§ The data
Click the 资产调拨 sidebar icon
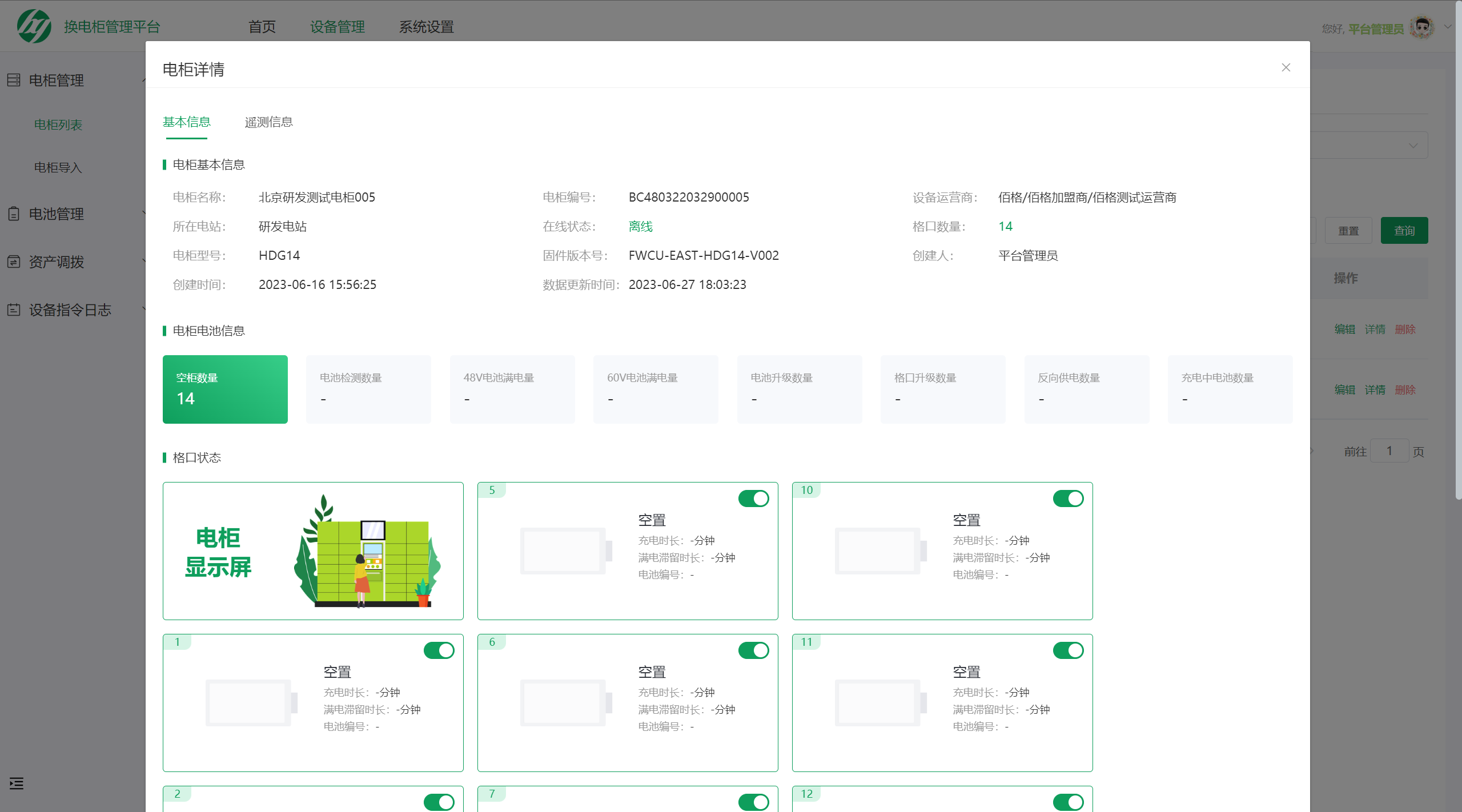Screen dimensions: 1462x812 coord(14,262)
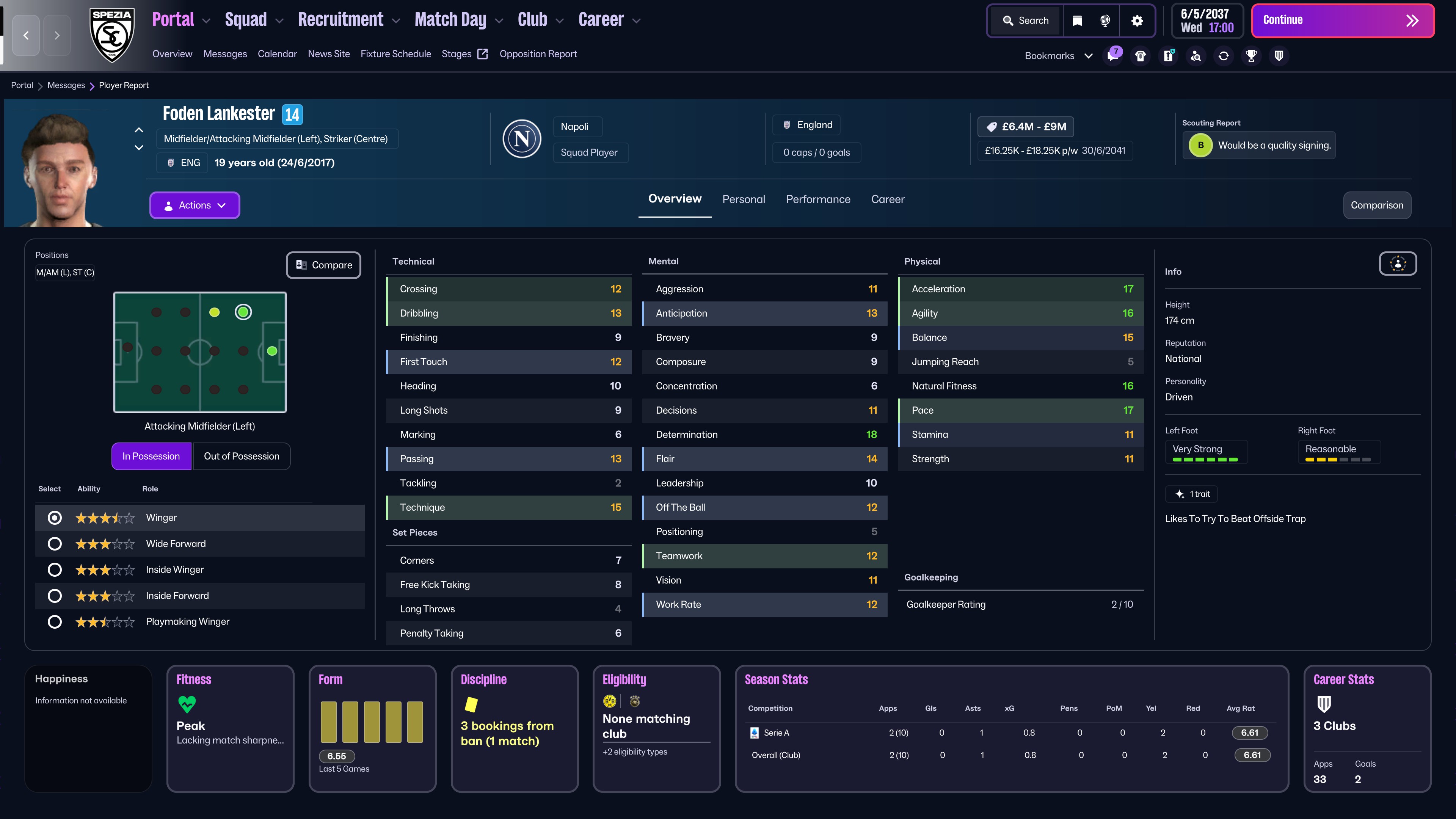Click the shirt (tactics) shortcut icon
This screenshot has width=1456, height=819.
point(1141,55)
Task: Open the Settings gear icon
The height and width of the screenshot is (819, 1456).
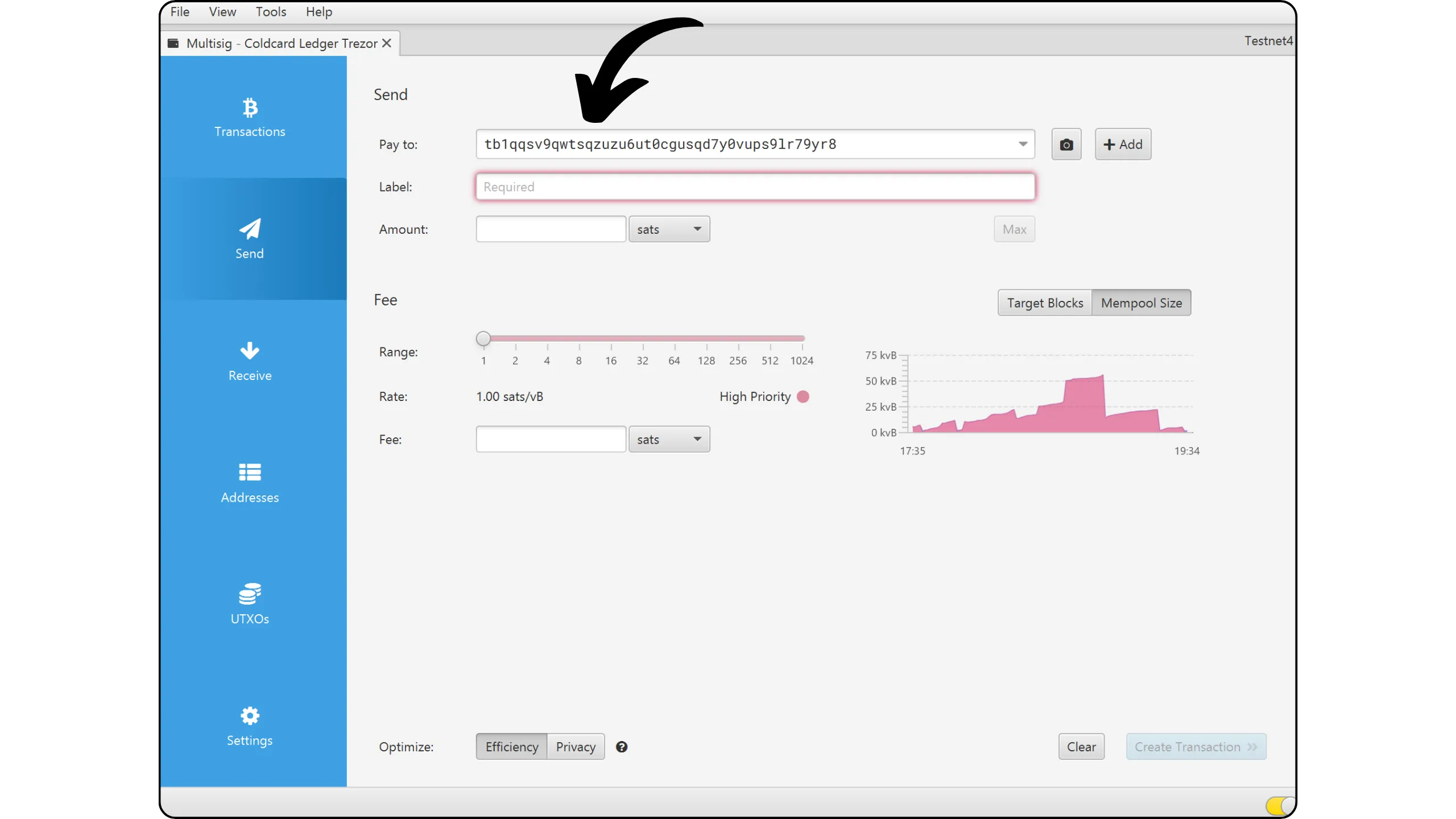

§ Problem requirements
Set down the material above word for word and skip its pictures.

§ Exercise answer
Click the 资产调拨 sidebar icon
Screen dimensions: 1462x812 coord(14,262)
Click the shirt (tactics) shortcut icon
This screenshot has width=1456, height=819.
point(1141,55)
Task: Open the Settings gear icon
The height and width of the screenshot is (819, 1456).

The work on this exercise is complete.